Many women’s rights activists would laud the transition women have made since the 1960s — from stay-at-home moms, who cook and clean for the entire family — to working, independent women, who are still mothers. But a somewhat detrimental result of this shift, according to a new study, is that today’s mothers spend fewer hours engaging in physical activity, and it could be affecting not only their health but their children’s health, too.
The research found that mothers in 2010, who had children between the ages of 5 and 18, spent up to 11 fewer hours being active than mothers in 1965. Moms with kids younger than 5 spent up to 14 fewer hours. This included time spent on simple activities, such as housework, laundry, cooking, washing dishes, and taking care of the kids — and above all, exercise. But further exacerbating this trend is that these mothers were also found to spend about seven more hours watching TV or driving, both of which involve sitting in one place. The trend doesn’t only affect the moms either; leading a more sedentary life can be passed down to their children, the researchers said, and it could correlate to rising obesity rates over the past 45 years.
“A mother’s physical activity and sedentary behaviors affect the environments to which her progeny are exposed, such as the intrauterine milieu and family social setting,” lead researcher Edward Archer, a public health professor at the University of South Carolina, told the LA Times. “With each passing generation, mothers have become increasingly physically inactive, sedentary, and obese, thereby potentially predisposing children to an increased risk of inactivity, adiposity, and chronic non-communicable diseases.”
More than a third of U.S. adults are considered obese, according to the Centers for Disease Control and Prevention (CDC). At the same time, about 17 percent of children, ages 2 to 19, are obese, with the prevalence of obese kids rising three-fold since 1980 alone. Being overweight or obese puts both adults and children at risk for developing chronic diseases, such as heart disease, type 2 diabetes, and certain types of cancers.
A July study found that kids’ TV viewing habits were undoubtedly connected to those of their parents.

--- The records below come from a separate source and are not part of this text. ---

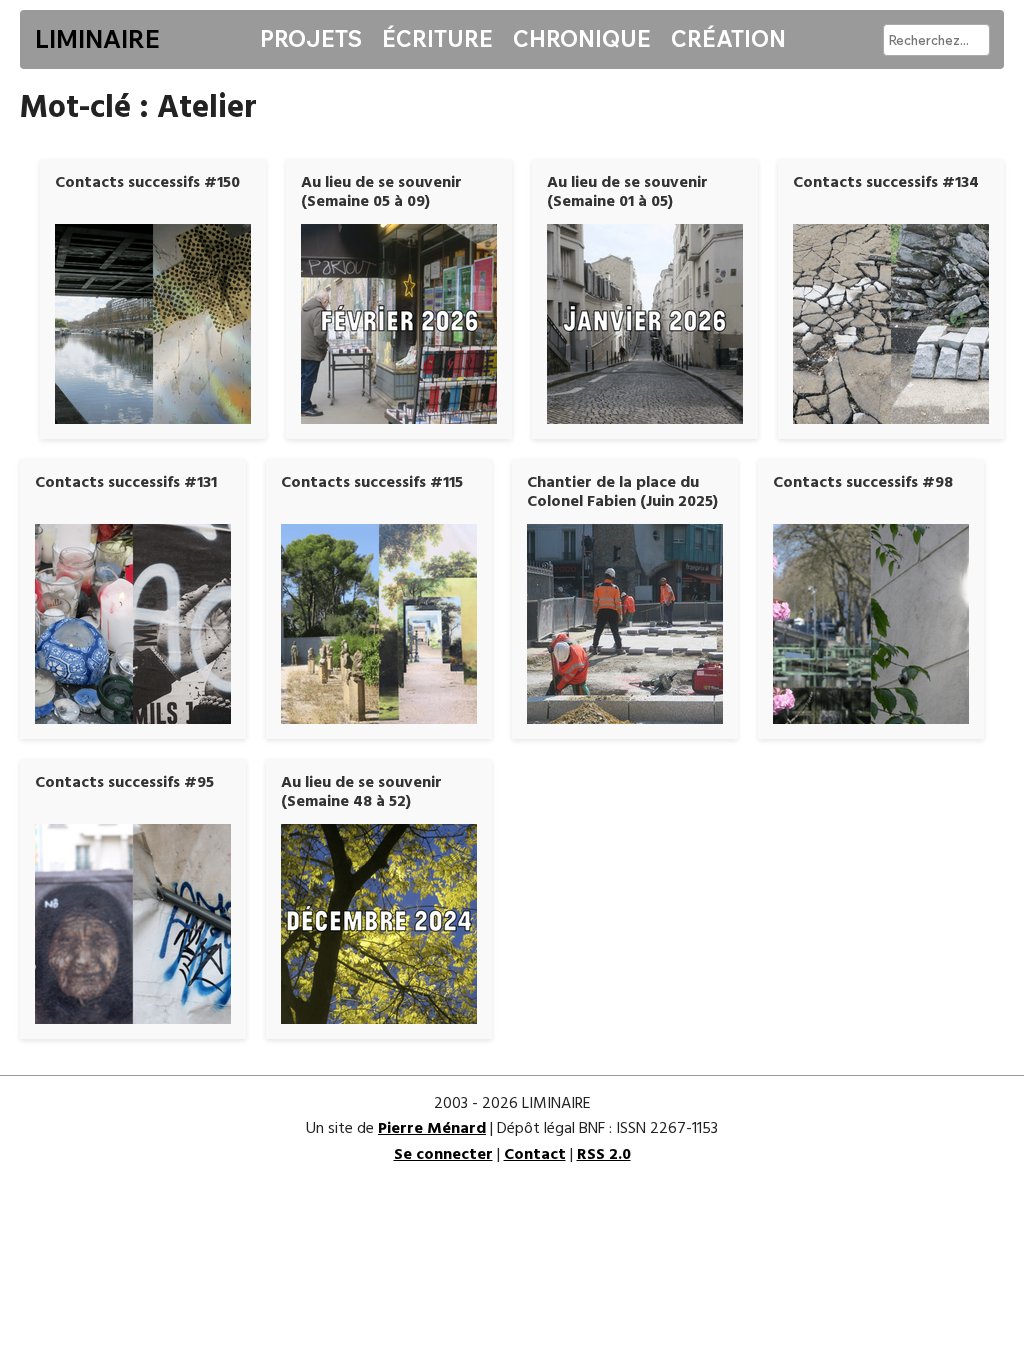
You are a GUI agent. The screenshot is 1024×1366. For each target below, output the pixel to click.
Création (728, 39)
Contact (535, 1155)
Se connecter (443, 1155)
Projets (311, 39)
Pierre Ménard (432, 1129)
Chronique (582, 39)
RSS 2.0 (604, 1155)
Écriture (437, 39)
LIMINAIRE (97, 39)
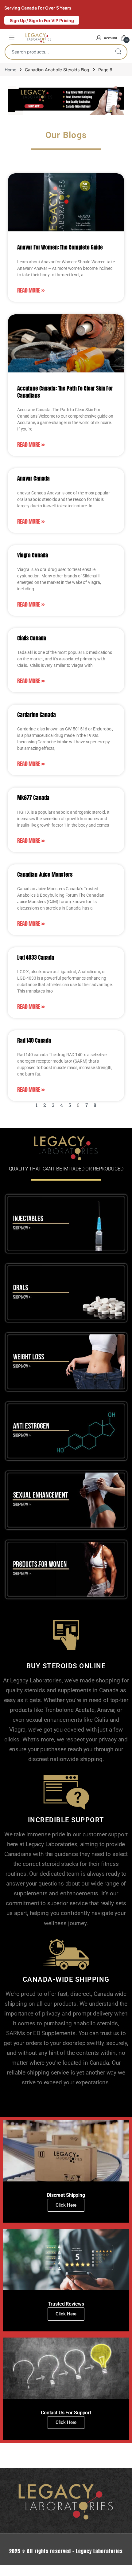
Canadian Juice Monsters (45, 874)
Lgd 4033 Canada (35, 957)
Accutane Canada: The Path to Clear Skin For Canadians (65, 391)
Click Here (66, 2205)
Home (10, 69)
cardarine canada (36, 714)
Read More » (30, 290)
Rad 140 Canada (34, 1040)
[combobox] (57, 52)
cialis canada (31, 638)
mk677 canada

And while getting rid of any screen time may sound impractical, another study found that children who engaged in different kinds of screen time also gained weight, and that any increases in screen time over the course of four years were also associated with increases in weight gain.
For the current study, researchers looked at data from the American Heritage Time Use Study, which — as the name suggests — looked at the way Americans spent their time, whether paid or unpaid. Looking at how mothers with children, ages 5 to 18, spent their unpaid time, the researchers found that mothers in 1965 spent an average of 32 hours per week being active, compared to mothers in 2010, who spent only 21 hours being active. Meanwhile, mothers who had children younger than 5 went from being active 44 hours per week in 1965 to 30 hours per week in 2010.
“The confluence of our results and other research suggests that inactivity has increased significantly over the past 45 years and may be the greatest public health crisis facing the world today,” the researchers wrote in the study. “Until the intergenerational cycle of unhealthy lifestyles is interrupted, inactivity will continue to be one of the leading causes of morbidity and mortality in the world.”